The Movie Waffler New Release Review - EDDINGTON | The Movie Waffler

New Release Review - EDDINGTON

Eddington review
A small town sheriff clashes with his mayor during the COVID lockdown.

Review by Eric Hillis

Directed by: Ari Aster

Starring: Joaquin Phoenix, Pedro Pascal, Emma Stone, Austin Butler, Luke Grimes, Deirdre O'Connell, Micheal Ward

Eddington poster

Before making his debut with 2018's Hereditary, writer/director Ari Aster had toyed with making a western as his first feature. A version of that western now takes the form of Aster's fourth feature, Eddington. Aster went back to his original script and rewrote it to take place in the summer of 2020. That summer of COVID mask mandates and Black Lives Matter protests saw the phrase "I can't breathe" adopted as a slogan by both sides of the political divide. There's a decent western somewhere in Eddington, but it's smothered in half-baked political satire that denies it the chance to breathe.

Eddington review

Aster spends the first half of his film introducing various characters and subplots, but the core plot is centred on small town New Mexico sheriff Joe Cross (Joaquin Phoenix) and his rival, town mayor Ted Garcia (Pedro Pascal). Like many western rivals, the roots of their division can be traced to a woman: Joe's unstable wife Louise (Emma Stone), once Ted's teenage lover. Their animosity has now been heightened by a mask mandate which Joe refuses to enforce and which Ted complies with only when it's convenient for him to do so.

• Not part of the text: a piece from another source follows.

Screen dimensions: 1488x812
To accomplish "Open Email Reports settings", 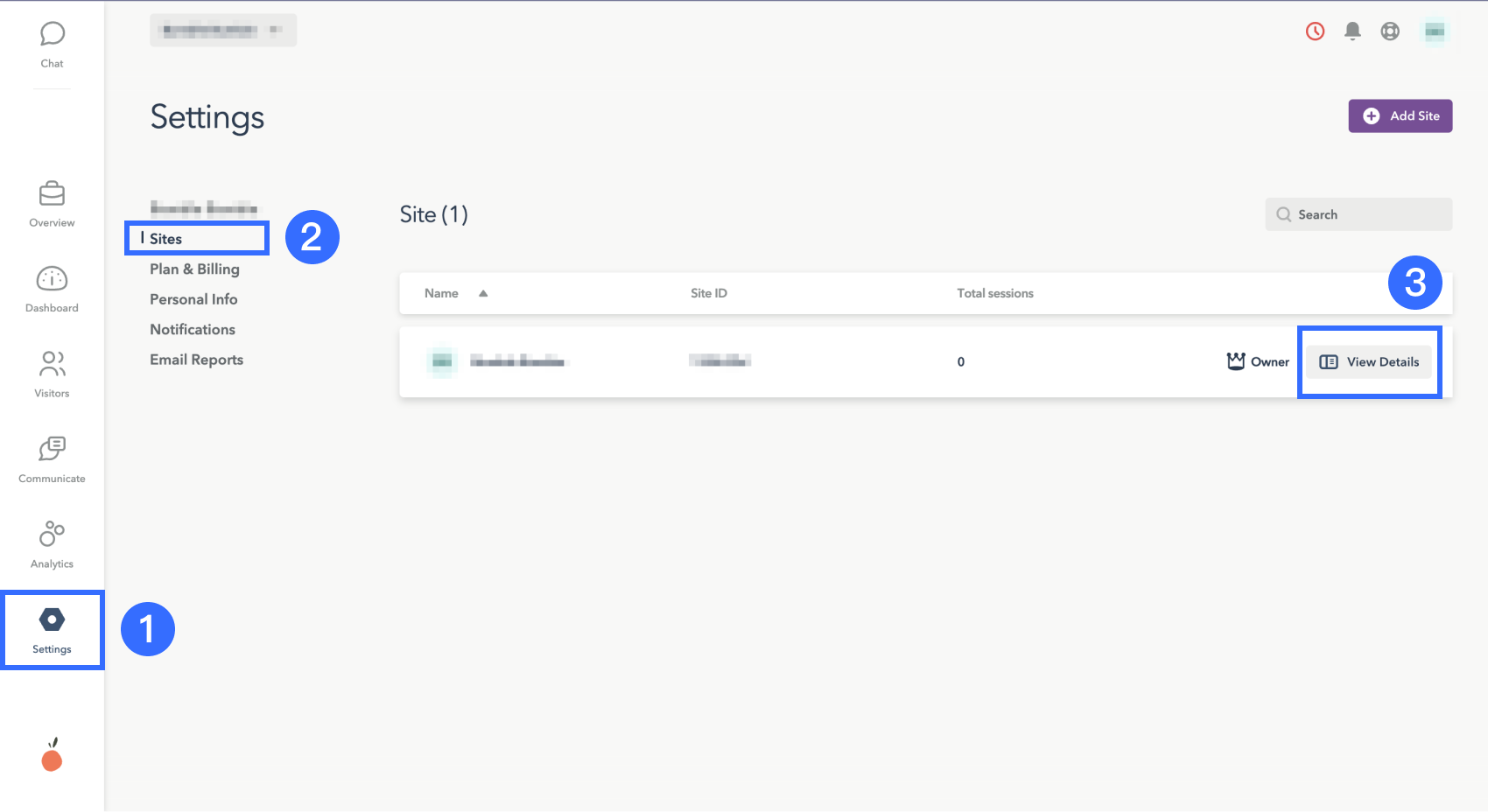I will tap(196, 360).
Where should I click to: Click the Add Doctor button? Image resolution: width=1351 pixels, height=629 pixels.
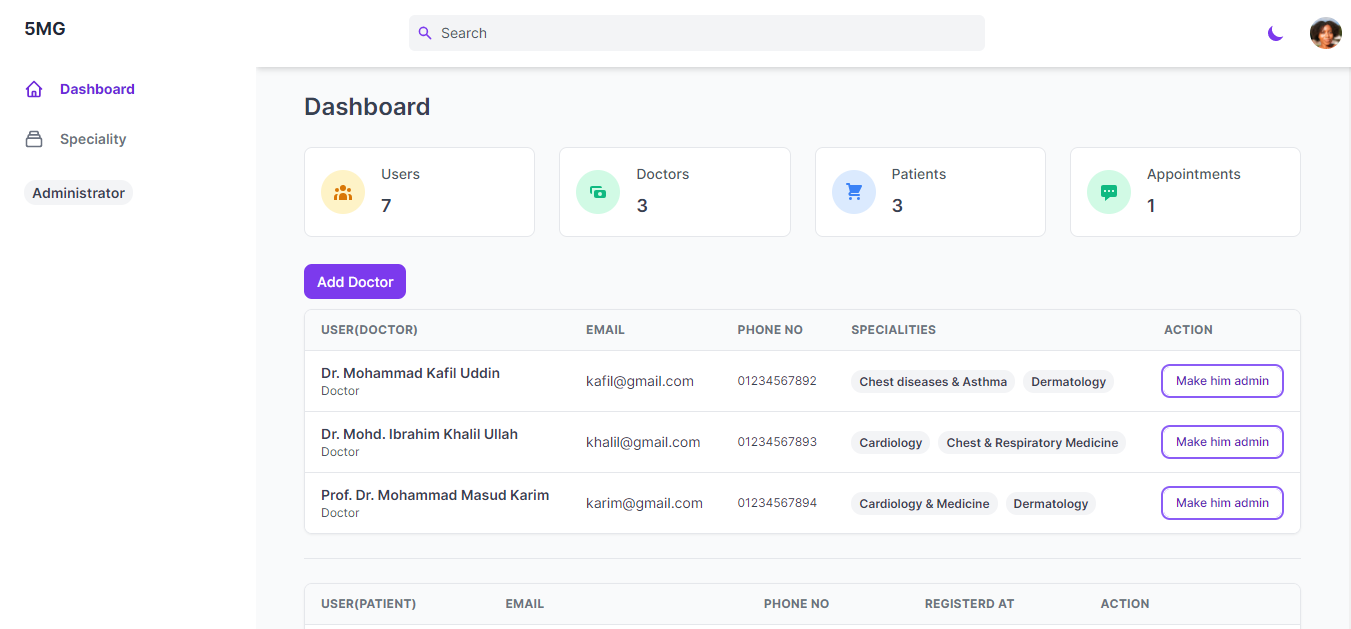click(x=354, y=281)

Eddington is most compelling when focussed on the sparring and growing tension between these two men who represent the worst traits of conservatism and liberalism. They're a complicated pair. Joe is a contrarian asshole but he seems to care about his community. Ted says all the right things but is often exposed as a sanctimonious hypocrite. For those of us who are neither conservative nor liberal, there's an undeniable pleasure in seeing these two annoying mindsets being satirised.

Eddington review

But Aster overeggs his film with too many side characters who never get the same attention as Joe and Ted. There's Joe's mother-in-law Dawn (Deirdre O'Connell), a conspiracy theorist who introduces Louise to Vernon Jefferson Peak (Austin Butler), a Russell Brand type charlatan who has seized on the madness of the pandemic to become a quasi-cult leader. Clifton Collins Jr plays a homeless man who wanders aimlessly in and out of scenes (if this were a Robert Altman film, it's this character who would have the last laugh). Michael Ward plays a young black deputy who finds himself a pawn manipulated by his sheriff and BLM protestors, both demanding he take a side. One of the BLM protestors, Brian (Cameron Mann), has cynically adopted the cause in the hopes of winning over fellow activist Sarah (Amélie Hoeferle). Brian's trajectory is perhaps the film's most intriguing subplot, mirroring the left to right heel turn made by the likes Elon Musk, Tulsi Gabbard and JD Vance.

Eddington review

Aster constructs his film's first half as though he were writing the pilot of a TV series and thought he had another 10 hours of programming at his disposal. Halfway through, Eddington eventually turns into a movie, and all these characters and subplots are swept aside in favour of criminal cover-ups and shootouts. When it does turn into a movie, it's a pretty good one, Aster displaying a surprising affinity for staging action. The trouble is we don't have a white-hatted hero to root for in this showdown, so we simply watch in anticipation of a certain character getting their deserved comeuppance. The character who really should take centre stage in the finale (Ward's deputy) is, like the rest of the supporting cast, brushed aside. It's typical of Aster's edgelord cynicism that he squanders the opportunity to give the audience a heroic figure to get behind. And that he would rather take a white man down than raise a black man up is emblematic of everything that's wrong with today's white liberalism.

Eddington is in UK/ROI cinemas from August 22nd.